■ **WHAT THE TASK REQUIRES**
Below are some entries. Transcribe the lines from the one holding "outubro 2023 (718, 1673)" to the one holding "تطبيقات التواصل (477, 2437)", inclusive, but not the pictures among them.

[Collected data entries]
---+---

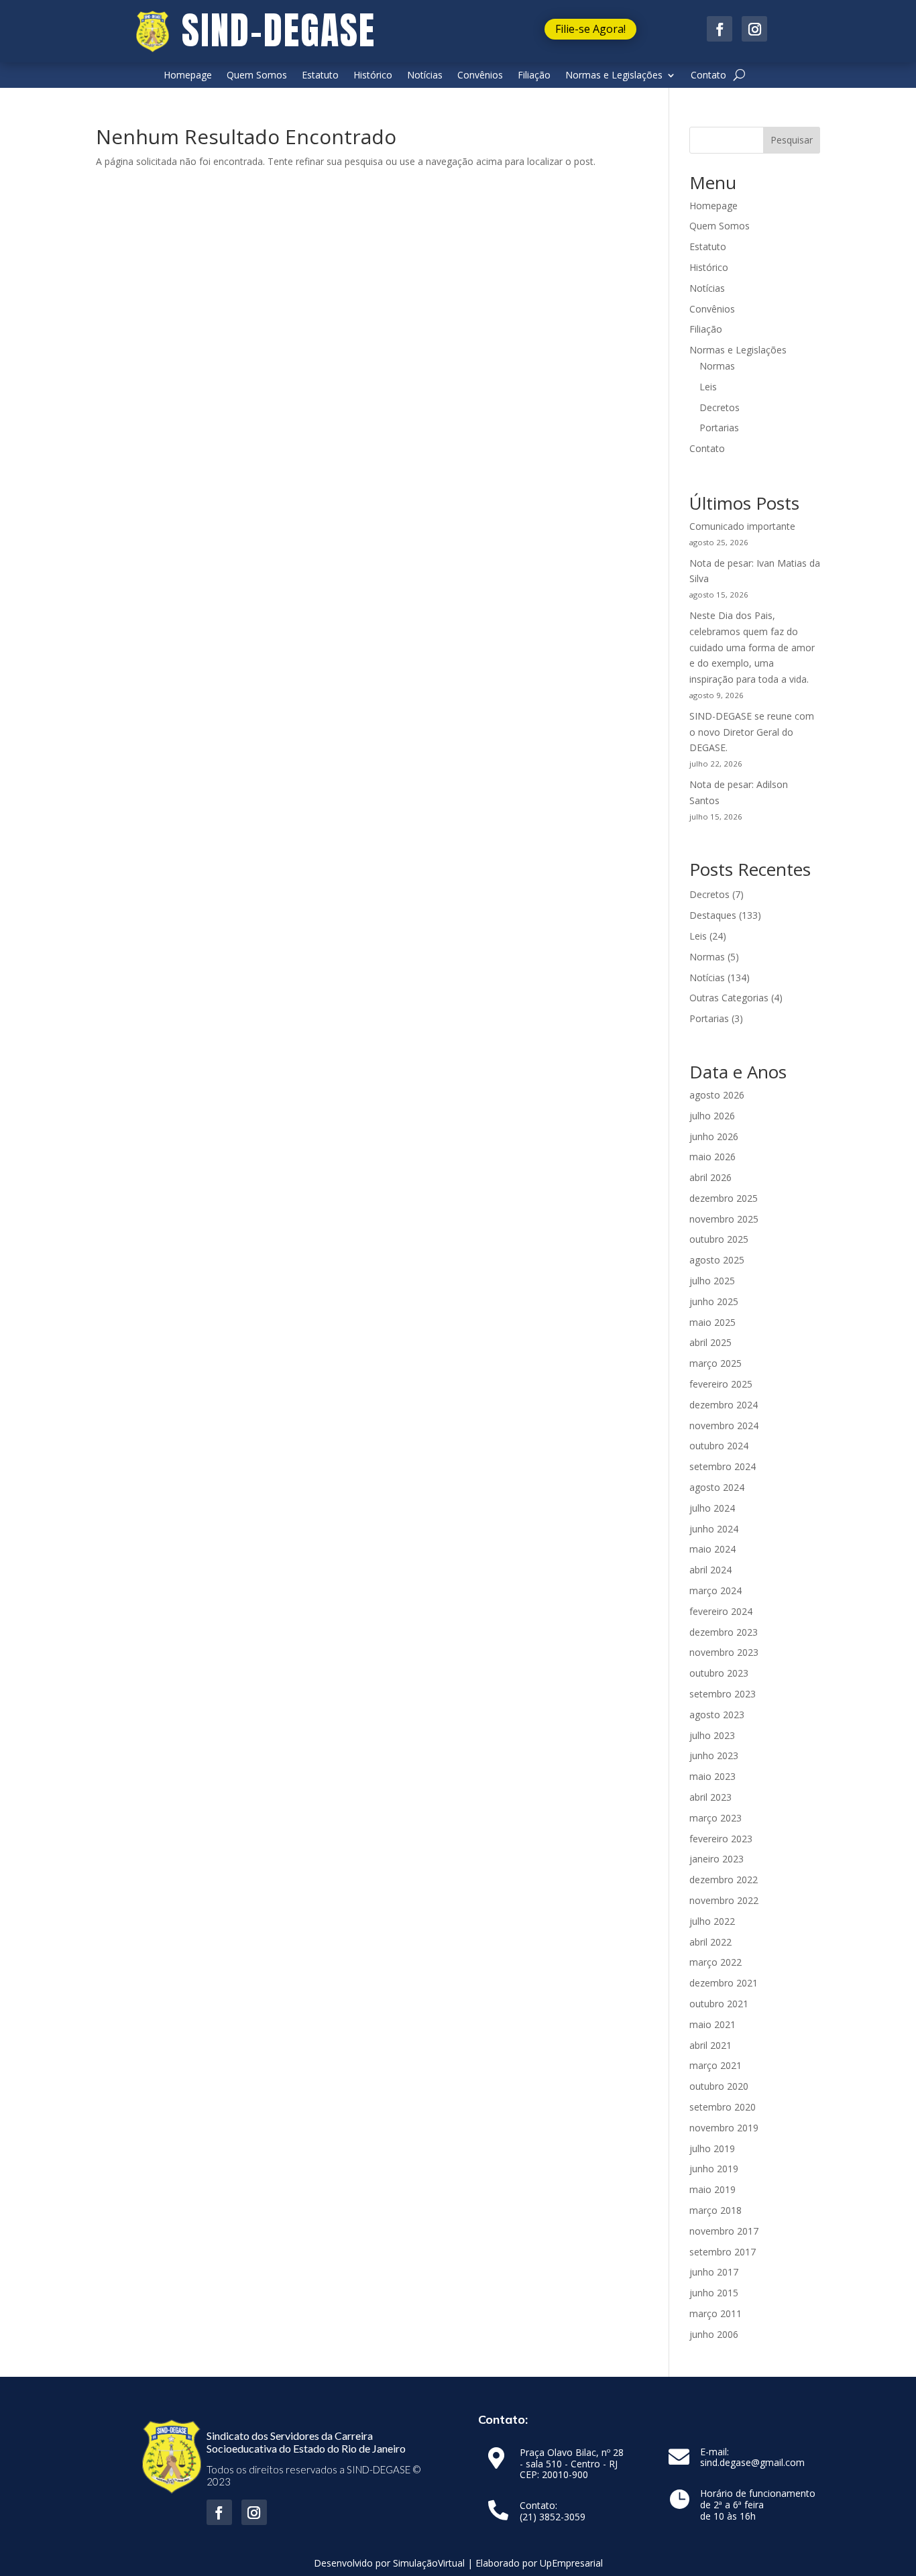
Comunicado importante (742, 526)
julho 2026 (712, 1115)
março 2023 (715, 1817)
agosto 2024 (716, 1487)
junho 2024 (713, 1528)
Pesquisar (791, 139)
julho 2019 (712, 2148)
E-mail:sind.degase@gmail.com (752, 2458)
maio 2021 (712, 2024)
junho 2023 (713, 1755)
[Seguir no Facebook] (719, 29)
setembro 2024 (722, 1466)
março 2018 (715, 2210)
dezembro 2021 (723, 1982)
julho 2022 (712, 1921)
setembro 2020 (722, 2107)
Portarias (719, 427)
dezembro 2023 (723, 1632)
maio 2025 (712, 1322)
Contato (708, 75)
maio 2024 (712, 1549)
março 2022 (715, 1962)
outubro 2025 (718, 1239)
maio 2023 (712, 1776)
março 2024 (715, 1590)
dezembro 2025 (723, 1198)
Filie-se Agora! (590, 28)
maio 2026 (712, 1156)
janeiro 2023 (716, 1858)
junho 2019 (713, 2168)
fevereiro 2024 (720, 1611)
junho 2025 (713, 1301)
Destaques (712, 915)
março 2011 (715, 2313)
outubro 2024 (718, 1445)
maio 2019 (712, 2189)
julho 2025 (712, 1280)
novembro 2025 (723, 1219)
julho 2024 (712, 1508)
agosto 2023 (716, 1714)
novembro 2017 (723, 2231)
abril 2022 (710, 1942)
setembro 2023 (722, 1693)
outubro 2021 (718, 2003)
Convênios (480, 75)
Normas (717, 365)
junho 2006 (713, 2334)
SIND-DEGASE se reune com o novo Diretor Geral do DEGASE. (751, 732)
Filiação (534, 75)
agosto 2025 (716, 1259)
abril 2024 (710, 1569)
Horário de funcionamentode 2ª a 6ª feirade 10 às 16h (757, 2505)
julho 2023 (712, 1735)
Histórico (372, 75)
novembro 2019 (723, 2127)
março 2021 (715, 2065)
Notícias (425, 75)
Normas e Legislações (614, 75)
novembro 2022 (723, 1900)
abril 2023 (710, 1797)
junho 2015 (713, 2292)
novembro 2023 (723, 1652)
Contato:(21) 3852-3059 (552, 2511)
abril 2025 (710, 1342)
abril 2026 (710, 1177)
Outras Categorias (728, 997)
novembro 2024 (723, 1425)
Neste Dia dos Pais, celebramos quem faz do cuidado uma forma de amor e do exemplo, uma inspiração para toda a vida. (752, 647)
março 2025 (715, 1363)
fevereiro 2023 (720, 1838)
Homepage (188, 75)
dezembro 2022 (723, 1879)
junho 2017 (713, 2271)
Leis (708, 386)
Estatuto (320, 75)
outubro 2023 (718, 1673)
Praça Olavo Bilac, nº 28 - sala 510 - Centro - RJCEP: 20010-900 (572, 2464)
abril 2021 (710, 2045)
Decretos (719, 407)
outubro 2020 (718, 2086)
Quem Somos (257, 75)
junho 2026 (713, 1136)
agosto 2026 (716, 1094)
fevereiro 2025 (720, 1384)
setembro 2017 (722, 2251)
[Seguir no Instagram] (754, 29)
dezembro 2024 (723, 1404)
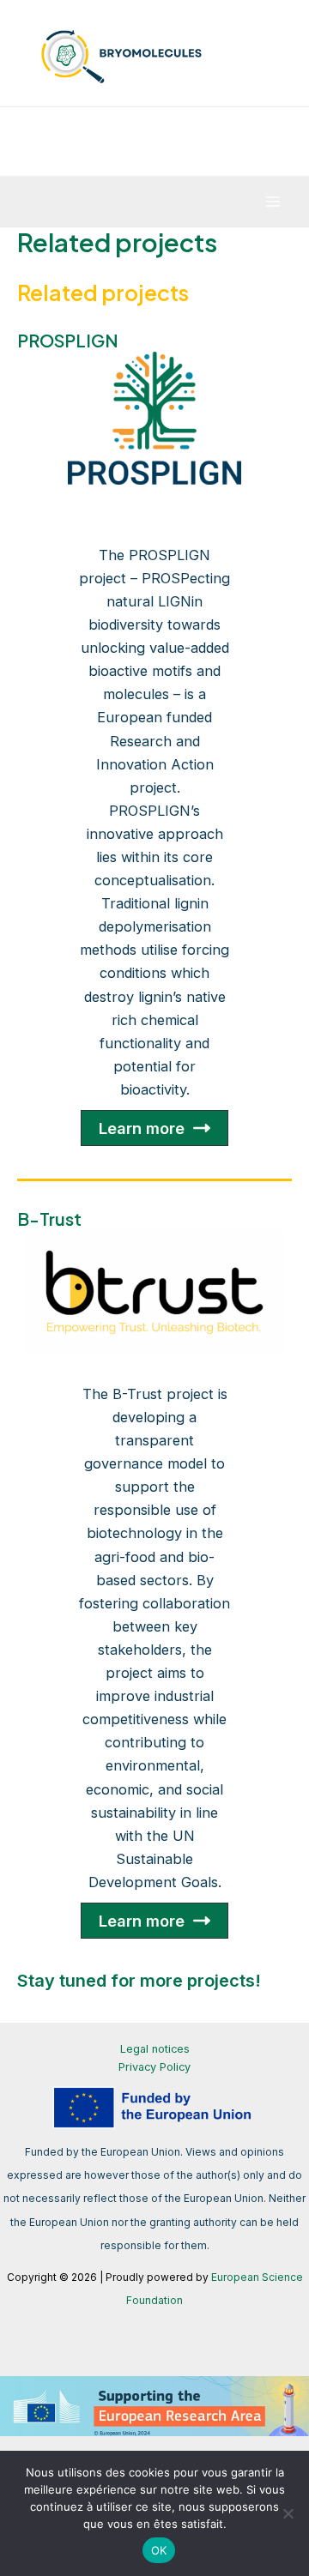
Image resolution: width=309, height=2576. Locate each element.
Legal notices (155, 2048)
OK (159, 2550)
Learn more (142, 1128)
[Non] (287, 2513)
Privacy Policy (154, 2066)
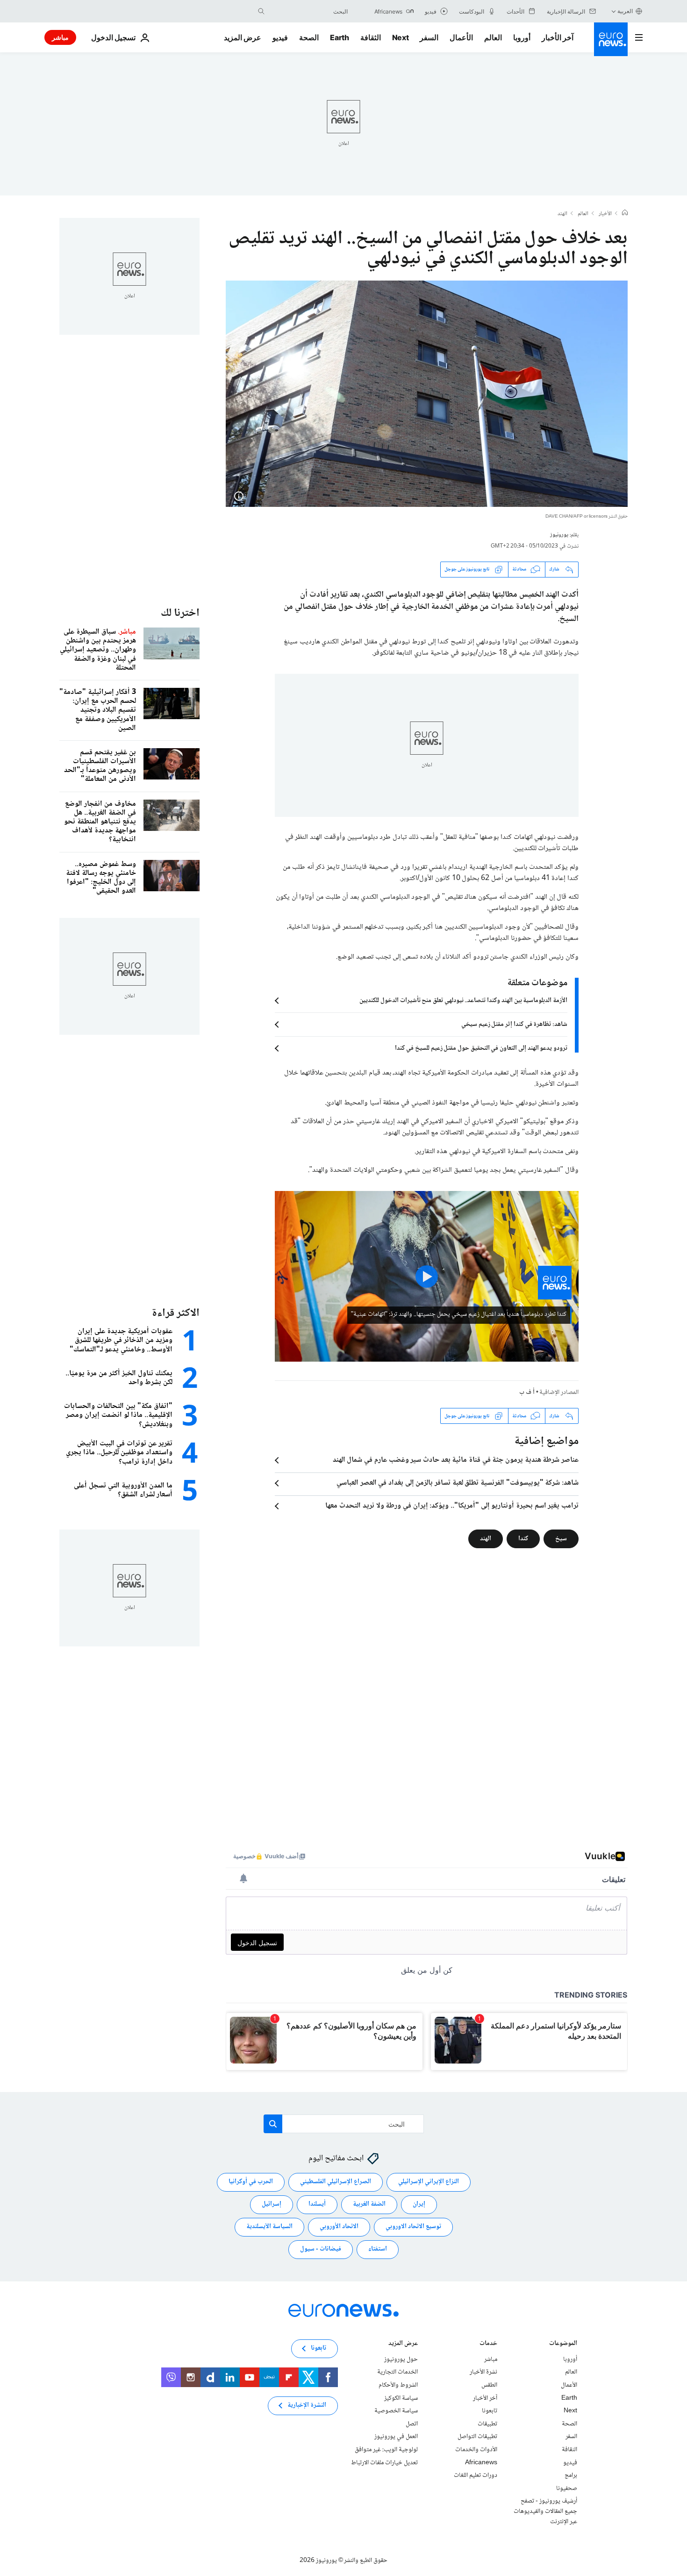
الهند (562, 214)
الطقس (489, 2385)
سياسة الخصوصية (396, 2411)
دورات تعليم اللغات (475, 2476)
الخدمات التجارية (397, 2372)
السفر (429, 37)
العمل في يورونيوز (396, 2437)
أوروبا (521, 37)
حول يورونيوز (401, 2359)
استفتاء (377, 2249)
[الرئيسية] (625, 213)
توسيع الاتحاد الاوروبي (413, 2227)
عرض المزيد (403, 2344)
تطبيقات (487, 2424)
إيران (419, 2204)
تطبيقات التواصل (477, 2437)
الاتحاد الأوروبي (339, 2227)
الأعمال (461, 37)
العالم (493, 37)
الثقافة (370, 37)
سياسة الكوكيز (401, 2398)
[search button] (261, 11)
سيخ (561, 1538)
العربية (625, 10)
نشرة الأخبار (483, 2372)
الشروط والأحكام (398, 2385)
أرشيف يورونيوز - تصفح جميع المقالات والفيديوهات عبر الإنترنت (545, 2511)
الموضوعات (563, 2344)
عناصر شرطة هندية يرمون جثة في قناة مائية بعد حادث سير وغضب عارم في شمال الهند (456, 1460)
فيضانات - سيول (320, 2249)
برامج (571, 2476)
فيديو (280, 37)
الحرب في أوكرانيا (251, 2182)
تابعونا (489, 2411)
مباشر (60, 37)
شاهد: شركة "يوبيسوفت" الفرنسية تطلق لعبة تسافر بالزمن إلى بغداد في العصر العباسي (457, 1483)
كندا (523, 1538)
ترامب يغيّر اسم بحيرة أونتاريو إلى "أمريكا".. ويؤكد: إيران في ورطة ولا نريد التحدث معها (452, 1506)
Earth (339, 37)
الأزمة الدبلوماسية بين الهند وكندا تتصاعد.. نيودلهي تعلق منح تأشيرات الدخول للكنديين (463, 1000)
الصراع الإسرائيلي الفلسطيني (335, 2182)
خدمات (488, 2344)
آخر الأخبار (557, 37)
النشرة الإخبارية (306, 2405)
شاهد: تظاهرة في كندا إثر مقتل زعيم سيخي (514, 1024)
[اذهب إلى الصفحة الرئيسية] (611, 39)
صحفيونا (566, 2488)
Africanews (481, 2462)
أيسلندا (317, 2204)
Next (400, 37)
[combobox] (308, 11)
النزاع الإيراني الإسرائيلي (428, 2182)
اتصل (412, 2424)
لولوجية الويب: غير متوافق (386, 2449)
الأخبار (605, 214)
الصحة (309, 37)
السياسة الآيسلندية (269, 2227)
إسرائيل (271, 2204)
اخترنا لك (180, 613)
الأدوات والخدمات (476, 2449)
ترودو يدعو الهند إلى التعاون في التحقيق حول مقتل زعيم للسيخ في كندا (481, 1048)
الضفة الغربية (369, 2204)
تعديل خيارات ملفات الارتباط (384, 2462)
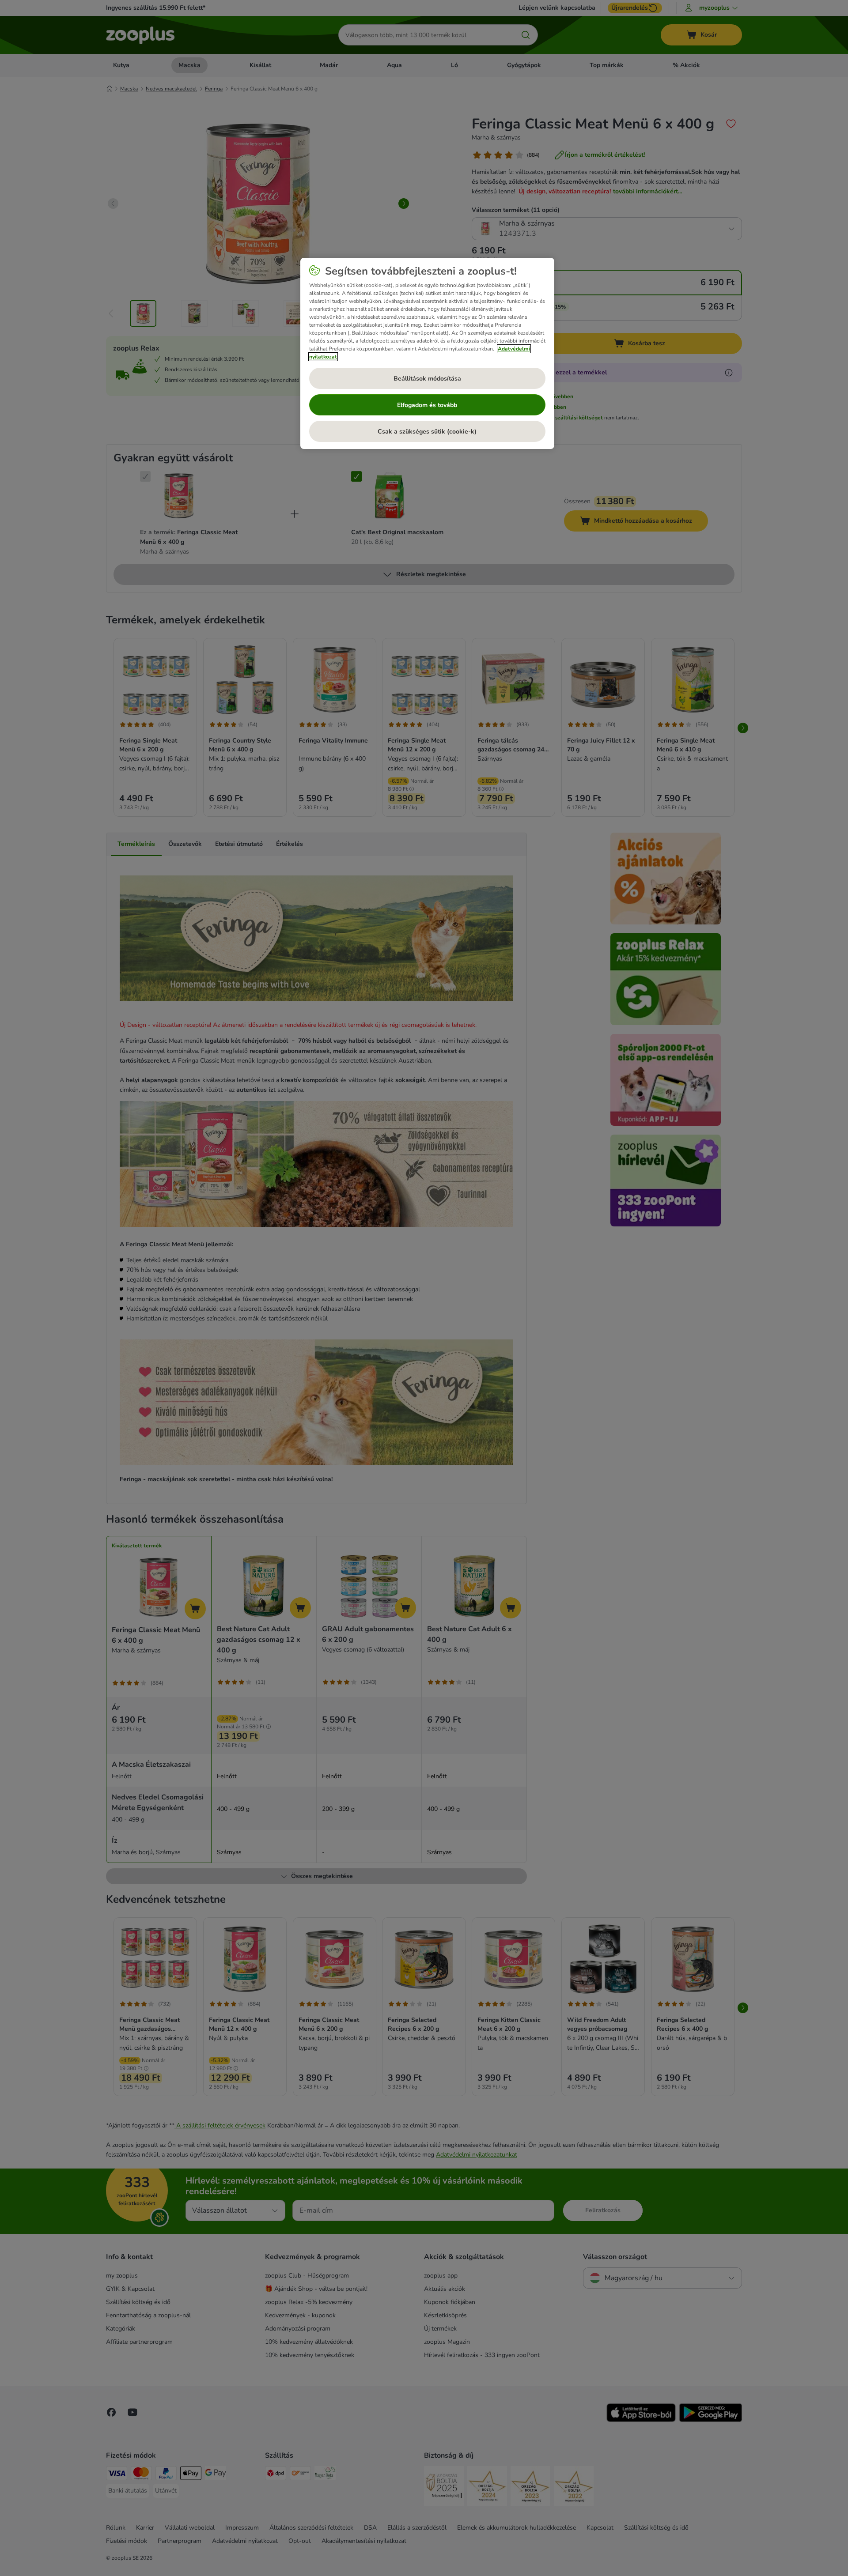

---+---

■ **RESULT OF THIS EXERCISE**
outubro 2023 (718, 1673)
Praça Olavo Bilac, nº 28 - sala 510 - Centro - RJCEP: 20010-900 (572, 2464)
abril 2021 (710, 2045)
Decretos (719, 407)
outubro 2020 (718, 2086)
Quem Somos (257, 75)
junho 2026 (713, 1136)
agosto 2026 (716, 1094)
fevereiro 2025 (720, 1384)
setembro 2017 (722, 2251)
[Seguir no Instagram] (754, 29)
dezembro 2024 (723, 1404)
Image resolution: width=309, height=2576. Locate each element.
Legal notices (155, 2048)
OK (159, 2550)
Learn more (142, 1128)
[Non] (287, 2513)
Privacy Policy (154, 2066)
الهند (562, 214)
الطقس (489, 2385)
سياسة الخصوصية (396, 2411)
دورات تعليم اللغات (475, 2476)
الخدمات التجارية (397, 2372)
السفر (429, 37)
العمل في يورونيوز (396, 2437)
أوروبا (521, 37)
حول يورونيوز (401, 2359)
استفتاء (377, 2249)
[الرئيسية] (625, 213)
توسيع الاتحاد الاوروبي (413, 2227)
عرض المزيد (403, 2344)
تطبيقات (487, 2424)
إيران (419, 2204)
تطبيقات التواصل (477, 2437)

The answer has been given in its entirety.